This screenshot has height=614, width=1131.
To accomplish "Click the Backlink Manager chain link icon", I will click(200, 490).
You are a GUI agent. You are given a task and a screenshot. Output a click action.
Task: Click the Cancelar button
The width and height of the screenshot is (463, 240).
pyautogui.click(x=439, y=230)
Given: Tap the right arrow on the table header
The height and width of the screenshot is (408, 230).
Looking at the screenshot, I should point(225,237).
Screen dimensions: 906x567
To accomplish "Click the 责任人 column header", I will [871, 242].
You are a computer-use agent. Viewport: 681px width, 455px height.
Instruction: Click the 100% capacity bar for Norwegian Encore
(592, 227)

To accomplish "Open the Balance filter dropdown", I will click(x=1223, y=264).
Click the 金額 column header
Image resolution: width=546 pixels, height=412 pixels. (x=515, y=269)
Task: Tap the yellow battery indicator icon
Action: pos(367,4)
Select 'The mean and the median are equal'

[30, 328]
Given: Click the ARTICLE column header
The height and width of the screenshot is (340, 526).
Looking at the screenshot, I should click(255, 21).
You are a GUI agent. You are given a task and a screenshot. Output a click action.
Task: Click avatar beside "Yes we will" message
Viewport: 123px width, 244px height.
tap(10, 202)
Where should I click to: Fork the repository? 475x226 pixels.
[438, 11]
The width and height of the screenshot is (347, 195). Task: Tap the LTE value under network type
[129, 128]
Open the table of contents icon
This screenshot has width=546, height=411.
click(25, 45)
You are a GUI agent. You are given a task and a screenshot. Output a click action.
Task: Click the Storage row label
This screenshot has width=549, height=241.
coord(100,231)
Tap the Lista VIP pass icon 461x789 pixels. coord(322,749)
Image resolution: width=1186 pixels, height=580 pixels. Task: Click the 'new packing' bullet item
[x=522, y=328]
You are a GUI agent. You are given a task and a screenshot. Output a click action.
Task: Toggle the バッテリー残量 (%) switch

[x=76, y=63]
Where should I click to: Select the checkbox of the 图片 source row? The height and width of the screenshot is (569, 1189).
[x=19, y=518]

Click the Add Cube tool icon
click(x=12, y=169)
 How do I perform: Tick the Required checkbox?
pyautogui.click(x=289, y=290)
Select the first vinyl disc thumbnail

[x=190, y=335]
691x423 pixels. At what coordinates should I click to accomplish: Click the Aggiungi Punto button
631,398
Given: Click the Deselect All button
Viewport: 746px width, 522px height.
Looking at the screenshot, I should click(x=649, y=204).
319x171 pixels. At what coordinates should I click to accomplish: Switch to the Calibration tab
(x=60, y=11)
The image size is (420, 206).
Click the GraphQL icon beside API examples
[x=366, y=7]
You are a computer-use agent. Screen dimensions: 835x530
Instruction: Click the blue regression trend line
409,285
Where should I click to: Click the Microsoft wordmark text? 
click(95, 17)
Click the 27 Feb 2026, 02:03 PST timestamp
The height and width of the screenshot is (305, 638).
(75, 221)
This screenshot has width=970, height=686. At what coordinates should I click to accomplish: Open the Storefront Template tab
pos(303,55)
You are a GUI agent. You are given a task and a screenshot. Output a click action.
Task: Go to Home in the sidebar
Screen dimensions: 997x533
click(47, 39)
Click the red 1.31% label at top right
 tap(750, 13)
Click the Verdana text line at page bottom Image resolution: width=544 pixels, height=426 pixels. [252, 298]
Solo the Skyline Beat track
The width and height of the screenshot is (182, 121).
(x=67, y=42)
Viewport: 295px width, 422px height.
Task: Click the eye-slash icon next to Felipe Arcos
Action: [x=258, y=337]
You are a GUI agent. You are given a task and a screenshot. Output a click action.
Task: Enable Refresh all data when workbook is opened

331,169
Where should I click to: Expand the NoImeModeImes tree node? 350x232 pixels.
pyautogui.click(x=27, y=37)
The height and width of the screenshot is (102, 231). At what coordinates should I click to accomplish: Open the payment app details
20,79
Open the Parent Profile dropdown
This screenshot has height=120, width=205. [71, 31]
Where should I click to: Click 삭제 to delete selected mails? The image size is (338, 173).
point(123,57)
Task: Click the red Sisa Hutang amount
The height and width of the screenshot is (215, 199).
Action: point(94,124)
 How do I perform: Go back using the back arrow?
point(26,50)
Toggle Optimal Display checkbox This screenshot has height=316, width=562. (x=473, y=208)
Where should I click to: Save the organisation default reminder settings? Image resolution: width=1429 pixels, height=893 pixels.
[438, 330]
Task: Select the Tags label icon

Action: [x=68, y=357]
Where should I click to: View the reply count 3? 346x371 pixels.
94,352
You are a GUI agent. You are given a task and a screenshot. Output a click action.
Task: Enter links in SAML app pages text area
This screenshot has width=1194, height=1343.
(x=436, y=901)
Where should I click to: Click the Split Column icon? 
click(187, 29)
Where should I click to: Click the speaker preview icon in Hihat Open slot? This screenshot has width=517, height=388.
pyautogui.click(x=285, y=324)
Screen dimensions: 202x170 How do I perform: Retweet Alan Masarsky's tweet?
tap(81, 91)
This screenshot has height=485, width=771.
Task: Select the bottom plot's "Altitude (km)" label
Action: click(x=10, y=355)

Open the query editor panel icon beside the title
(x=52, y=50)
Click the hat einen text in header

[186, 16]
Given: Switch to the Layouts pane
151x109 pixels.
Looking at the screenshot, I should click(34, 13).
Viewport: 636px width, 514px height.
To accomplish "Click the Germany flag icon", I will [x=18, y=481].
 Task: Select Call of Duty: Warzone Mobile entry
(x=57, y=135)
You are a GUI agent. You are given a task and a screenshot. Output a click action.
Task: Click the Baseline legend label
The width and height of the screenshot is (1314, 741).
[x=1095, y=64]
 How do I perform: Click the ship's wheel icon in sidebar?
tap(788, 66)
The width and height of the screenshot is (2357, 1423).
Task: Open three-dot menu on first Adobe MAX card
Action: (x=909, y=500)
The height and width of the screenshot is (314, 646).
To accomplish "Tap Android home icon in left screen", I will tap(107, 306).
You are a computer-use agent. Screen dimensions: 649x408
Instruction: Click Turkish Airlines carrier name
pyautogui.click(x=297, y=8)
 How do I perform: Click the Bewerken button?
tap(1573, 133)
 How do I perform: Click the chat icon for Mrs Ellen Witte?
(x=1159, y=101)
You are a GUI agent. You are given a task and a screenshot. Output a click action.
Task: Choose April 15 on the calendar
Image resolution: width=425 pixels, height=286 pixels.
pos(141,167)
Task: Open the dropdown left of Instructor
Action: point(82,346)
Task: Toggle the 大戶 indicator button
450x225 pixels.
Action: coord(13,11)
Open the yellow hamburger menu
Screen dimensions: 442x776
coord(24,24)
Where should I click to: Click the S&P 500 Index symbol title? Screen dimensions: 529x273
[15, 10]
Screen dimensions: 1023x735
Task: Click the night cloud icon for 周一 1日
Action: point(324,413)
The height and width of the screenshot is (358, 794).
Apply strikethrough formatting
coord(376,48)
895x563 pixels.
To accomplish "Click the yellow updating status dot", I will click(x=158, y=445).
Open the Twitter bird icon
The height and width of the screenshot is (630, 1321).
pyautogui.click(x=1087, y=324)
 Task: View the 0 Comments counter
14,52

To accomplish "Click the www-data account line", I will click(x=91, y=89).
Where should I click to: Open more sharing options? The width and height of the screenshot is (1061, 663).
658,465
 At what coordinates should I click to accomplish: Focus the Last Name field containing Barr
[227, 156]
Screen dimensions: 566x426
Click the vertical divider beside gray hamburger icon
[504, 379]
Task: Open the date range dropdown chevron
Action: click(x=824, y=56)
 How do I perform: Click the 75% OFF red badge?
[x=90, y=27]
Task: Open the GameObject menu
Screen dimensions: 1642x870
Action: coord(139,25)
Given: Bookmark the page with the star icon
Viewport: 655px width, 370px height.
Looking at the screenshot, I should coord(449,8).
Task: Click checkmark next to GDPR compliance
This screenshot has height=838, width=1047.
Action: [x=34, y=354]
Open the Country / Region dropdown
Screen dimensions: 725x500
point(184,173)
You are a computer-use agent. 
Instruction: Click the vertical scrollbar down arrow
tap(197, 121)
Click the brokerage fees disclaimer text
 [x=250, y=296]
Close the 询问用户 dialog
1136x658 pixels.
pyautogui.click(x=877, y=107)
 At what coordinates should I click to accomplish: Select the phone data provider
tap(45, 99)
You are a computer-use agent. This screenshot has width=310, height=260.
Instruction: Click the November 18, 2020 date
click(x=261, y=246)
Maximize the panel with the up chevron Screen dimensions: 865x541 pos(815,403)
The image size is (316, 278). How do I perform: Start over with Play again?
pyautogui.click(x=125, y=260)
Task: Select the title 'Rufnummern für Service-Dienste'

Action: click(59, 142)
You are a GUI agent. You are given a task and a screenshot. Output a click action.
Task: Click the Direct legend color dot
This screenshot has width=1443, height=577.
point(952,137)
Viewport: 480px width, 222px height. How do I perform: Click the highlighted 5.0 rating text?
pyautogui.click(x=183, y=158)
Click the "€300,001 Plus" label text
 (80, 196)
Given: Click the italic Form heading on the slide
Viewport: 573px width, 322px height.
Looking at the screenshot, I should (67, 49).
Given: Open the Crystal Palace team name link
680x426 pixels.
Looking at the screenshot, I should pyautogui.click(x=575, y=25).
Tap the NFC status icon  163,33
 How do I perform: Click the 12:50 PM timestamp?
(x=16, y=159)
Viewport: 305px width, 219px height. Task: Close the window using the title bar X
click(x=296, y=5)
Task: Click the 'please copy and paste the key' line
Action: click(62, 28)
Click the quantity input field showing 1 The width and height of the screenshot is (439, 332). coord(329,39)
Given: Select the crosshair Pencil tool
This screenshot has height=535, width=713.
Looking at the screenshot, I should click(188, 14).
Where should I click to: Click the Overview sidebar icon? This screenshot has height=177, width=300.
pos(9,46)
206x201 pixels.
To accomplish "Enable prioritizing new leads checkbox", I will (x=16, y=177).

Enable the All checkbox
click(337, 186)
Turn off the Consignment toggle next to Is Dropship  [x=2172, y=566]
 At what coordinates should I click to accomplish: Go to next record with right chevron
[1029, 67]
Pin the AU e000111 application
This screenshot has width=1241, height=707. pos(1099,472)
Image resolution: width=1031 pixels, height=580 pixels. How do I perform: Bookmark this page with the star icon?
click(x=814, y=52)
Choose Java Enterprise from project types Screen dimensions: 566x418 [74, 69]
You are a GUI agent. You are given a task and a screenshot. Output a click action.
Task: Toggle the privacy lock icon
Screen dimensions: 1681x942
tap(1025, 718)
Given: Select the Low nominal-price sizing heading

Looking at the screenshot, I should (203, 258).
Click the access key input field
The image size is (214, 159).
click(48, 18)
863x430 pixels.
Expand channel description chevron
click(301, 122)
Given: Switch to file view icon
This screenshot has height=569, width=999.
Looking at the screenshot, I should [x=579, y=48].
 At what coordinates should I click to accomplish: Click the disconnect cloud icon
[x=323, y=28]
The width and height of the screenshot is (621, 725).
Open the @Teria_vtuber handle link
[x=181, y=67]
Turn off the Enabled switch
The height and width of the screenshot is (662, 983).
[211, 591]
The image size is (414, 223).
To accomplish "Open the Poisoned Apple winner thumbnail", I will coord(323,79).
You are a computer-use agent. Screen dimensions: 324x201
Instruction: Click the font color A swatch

• _What needs to be done_:
Copy the records verbatim, starting at the line that contains "Given: Bookmark the page with the star icon" and ending at the line that contains "[x=250, y=296]", both included.

• _Problem solution_:
Given: Bookmark the page with the star icon
Viewport: 655px width, 370px height.
Looking at the screenshot, I should coord(449,8).
Task: Click checkmark next to GDPR compliance
This screenshot has height=838, width=1047.
Action: [x=34, y=354]
Open the Country / Region dropdown
Screen dimensions: 725x500
point(184,173)
You are a computer-use agent. 
Instruction: Click the vertical scrollbar down arrow
tap(197, 121)
Click the brokerage fees disclaimer text
 [x=250, y=296]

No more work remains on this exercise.